### EXERCISE TASK
Extract the stretch of lines from the one containing "This screenshot has width=2576, height=1449." through the end, and repeat them exactly.

^^^^^^^^

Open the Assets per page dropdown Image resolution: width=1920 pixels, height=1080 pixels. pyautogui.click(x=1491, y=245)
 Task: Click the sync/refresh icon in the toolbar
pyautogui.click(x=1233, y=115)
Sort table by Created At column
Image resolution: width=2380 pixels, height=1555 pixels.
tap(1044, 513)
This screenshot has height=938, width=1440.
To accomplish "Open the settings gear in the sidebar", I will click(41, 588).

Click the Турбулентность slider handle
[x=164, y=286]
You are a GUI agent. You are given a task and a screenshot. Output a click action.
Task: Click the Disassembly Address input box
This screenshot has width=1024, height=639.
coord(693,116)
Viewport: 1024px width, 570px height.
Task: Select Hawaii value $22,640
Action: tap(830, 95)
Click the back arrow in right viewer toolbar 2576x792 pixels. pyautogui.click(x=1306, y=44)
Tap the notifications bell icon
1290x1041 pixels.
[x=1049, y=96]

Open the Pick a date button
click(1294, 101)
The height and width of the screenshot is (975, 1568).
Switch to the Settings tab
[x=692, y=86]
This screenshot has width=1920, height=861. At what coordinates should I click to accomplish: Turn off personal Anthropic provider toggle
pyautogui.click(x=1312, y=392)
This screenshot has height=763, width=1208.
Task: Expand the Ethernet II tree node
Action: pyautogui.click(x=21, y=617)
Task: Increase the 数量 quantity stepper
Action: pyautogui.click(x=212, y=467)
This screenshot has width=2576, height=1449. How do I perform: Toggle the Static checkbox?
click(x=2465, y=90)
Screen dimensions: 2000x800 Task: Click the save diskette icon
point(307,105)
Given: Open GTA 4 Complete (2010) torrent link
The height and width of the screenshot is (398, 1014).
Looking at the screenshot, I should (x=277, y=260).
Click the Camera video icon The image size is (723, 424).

^^^^^^^^

### ANSWER BELOW
This screenshot has width=2576, height=1449. How do I perform: Toggle the Static checkbox?
click(x=2465, y=90)
Screen dimensions: 2000x800 Task: Click the save diskette icon
point(307,105)
Given: Open GTA 4 Complete (2010) torrent link
The height and width of the screenshot is (398, 1014).
Looking at the screenshot, I should (x=277, y=260).
Click the Camera video icon The image size is (723, 424).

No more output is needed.